(Target position records)
>> Begin

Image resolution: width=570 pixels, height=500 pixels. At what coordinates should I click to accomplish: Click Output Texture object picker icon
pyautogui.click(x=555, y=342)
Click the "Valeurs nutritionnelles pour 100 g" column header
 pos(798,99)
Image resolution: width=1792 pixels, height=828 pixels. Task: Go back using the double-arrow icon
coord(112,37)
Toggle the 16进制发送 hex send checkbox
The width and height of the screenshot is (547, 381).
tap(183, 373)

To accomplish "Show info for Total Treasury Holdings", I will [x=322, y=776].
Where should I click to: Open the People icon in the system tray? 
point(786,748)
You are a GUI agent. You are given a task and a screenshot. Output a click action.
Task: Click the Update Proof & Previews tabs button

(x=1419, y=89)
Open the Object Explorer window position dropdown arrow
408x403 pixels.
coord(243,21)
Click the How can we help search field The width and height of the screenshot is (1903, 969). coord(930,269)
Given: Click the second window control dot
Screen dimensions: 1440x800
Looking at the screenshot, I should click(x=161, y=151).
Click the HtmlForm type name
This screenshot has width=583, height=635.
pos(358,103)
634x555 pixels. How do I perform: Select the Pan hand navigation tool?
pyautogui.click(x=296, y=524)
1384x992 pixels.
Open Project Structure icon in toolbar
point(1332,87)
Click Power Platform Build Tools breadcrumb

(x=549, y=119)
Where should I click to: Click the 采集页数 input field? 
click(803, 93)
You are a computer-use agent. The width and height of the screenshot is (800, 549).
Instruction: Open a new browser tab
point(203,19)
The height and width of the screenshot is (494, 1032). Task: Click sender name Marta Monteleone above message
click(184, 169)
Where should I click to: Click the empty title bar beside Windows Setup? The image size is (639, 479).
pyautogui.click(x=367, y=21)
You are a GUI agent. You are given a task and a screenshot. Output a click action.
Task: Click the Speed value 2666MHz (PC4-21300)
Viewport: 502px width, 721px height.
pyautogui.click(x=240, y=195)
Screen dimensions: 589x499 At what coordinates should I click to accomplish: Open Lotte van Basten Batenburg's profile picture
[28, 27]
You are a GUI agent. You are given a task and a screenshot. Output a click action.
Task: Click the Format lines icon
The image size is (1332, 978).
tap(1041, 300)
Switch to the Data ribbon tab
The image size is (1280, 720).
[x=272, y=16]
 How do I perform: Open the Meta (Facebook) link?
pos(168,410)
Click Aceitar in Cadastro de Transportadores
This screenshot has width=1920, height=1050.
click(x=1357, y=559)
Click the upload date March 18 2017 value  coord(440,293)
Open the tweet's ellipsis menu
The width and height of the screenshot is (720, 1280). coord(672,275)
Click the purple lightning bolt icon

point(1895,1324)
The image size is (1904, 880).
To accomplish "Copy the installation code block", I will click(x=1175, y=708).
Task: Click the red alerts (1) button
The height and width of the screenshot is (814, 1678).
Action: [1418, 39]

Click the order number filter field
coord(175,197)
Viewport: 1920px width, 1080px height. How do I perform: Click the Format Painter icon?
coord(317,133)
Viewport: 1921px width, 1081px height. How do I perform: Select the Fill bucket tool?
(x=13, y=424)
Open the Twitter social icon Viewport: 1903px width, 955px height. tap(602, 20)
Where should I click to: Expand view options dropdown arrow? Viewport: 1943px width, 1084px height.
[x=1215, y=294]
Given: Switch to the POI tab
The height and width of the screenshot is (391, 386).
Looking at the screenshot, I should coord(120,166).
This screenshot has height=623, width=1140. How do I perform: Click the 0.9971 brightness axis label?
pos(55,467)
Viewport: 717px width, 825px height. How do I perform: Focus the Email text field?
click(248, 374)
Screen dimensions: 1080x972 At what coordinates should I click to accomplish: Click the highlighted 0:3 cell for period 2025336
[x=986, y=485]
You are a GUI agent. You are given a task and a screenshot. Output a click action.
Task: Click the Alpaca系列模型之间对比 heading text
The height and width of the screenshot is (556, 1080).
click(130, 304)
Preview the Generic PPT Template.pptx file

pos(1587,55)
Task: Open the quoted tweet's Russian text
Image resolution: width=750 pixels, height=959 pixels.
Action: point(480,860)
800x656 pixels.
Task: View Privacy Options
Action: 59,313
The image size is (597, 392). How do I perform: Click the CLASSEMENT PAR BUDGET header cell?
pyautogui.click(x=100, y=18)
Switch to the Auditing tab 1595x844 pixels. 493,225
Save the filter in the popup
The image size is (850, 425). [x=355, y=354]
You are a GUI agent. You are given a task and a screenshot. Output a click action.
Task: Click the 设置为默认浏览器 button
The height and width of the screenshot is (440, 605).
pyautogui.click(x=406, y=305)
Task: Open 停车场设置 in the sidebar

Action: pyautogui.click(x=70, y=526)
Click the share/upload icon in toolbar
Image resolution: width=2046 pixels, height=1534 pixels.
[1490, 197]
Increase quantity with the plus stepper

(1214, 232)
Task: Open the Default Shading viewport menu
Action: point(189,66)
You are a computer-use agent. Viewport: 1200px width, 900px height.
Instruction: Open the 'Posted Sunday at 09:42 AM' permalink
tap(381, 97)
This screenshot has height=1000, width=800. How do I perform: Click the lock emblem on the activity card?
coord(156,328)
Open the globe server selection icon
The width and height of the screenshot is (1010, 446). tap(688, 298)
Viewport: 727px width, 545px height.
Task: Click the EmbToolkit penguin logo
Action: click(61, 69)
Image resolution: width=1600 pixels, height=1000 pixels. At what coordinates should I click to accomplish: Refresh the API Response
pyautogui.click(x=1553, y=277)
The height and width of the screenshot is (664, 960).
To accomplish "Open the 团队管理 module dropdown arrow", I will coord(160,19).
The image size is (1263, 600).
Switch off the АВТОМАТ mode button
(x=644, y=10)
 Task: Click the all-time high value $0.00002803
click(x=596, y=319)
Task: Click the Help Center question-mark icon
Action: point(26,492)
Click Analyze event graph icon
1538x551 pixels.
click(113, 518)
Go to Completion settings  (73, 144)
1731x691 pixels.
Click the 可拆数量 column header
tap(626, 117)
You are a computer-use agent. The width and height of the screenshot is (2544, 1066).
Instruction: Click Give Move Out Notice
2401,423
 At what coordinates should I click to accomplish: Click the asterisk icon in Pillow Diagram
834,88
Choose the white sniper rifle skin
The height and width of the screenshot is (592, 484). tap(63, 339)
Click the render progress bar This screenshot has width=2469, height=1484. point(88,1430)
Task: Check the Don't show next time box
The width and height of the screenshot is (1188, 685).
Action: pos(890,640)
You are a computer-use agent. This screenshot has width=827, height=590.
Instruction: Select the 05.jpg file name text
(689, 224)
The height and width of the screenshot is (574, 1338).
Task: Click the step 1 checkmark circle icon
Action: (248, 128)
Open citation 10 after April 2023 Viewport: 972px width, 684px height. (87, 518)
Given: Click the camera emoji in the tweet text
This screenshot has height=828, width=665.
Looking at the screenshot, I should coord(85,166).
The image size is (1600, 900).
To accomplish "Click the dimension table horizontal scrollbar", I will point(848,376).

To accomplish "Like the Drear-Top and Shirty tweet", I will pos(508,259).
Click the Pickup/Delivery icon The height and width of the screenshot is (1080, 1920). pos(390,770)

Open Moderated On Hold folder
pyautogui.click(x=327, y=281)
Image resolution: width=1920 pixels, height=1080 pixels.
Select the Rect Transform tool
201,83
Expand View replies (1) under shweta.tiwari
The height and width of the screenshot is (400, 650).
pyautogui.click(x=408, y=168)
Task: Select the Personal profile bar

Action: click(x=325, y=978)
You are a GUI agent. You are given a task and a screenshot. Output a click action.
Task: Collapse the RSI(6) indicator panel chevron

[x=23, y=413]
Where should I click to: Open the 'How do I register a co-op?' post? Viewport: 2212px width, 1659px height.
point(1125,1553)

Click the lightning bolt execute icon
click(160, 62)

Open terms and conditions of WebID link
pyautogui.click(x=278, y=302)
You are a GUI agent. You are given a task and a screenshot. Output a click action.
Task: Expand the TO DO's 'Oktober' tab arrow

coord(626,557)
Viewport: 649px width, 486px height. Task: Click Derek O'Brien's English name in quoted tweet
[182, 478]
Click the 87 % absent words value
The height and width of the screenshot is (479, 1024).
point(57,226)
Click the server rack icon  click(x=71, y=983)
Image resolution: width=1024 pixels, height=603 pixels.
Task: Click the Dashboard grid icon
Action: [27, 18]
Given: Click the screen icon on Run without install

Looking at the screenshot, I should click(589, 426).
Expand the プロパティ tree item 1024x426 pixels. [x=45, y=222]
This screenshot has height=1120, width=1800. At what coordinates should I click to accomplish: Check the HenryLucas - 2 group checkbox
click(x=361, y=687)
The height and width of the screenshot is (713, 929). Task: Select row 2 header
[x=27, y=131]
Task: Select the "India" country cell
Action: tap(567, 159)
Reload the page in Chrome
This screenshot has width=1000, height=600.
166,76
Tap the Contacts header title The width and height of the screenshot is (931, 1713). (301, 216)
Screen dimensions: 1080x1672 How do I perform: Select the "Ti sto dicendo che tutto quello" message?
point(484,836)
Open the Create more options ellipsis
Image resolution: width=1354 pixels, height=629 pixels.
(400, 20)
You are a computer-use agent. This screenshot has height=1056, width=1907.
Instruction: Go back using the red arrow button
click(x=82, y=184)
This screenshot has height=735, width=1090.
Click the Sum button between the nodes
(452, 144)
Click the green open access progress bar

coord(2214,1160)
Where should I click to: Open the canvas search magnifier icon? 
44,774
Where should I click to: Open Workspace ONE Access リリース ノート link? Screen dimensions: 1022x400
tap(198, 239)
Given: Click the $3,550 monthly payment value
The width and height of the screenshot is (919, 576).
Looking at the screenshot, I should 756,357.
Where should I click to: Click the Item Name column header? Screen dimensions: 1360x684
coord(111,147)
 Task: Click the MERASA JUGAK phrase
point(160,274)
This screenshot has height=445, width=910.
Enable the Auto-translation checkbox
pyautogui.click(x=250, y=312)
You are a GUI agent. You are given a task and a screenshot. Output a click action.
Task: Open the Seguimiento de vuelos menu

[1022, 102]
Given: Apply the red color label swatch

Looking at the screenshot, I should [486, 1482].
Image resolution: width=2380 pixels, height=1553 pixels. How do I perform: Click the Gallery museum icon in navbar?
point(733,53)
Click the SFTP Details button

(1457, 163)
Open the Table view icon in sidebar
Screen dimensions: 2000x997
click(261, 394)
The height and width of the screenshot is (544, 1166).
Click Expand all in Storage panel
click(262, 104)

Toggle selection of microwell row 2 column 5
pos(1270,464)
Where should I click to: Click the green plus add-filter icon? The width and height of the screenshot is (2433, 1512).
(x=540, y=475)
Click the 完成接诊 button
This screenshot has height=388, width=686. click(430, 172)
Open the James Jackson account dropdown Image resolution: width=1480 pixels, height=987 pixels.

>> End

Extract every line of the records above that contains the string "button". Case counts, so match it only as written.

Task: Click the Update Proof & Previews tabs button
Task: Click the red alerts (1) button
Task: Click the 设置为默认浏览器 button
Switch off the АВТОМАТ mode button
Instruction: Go back using the red arrow button
Click the Sum button between the nodes
Click the SFTP Details button
Click the 完成接诊 button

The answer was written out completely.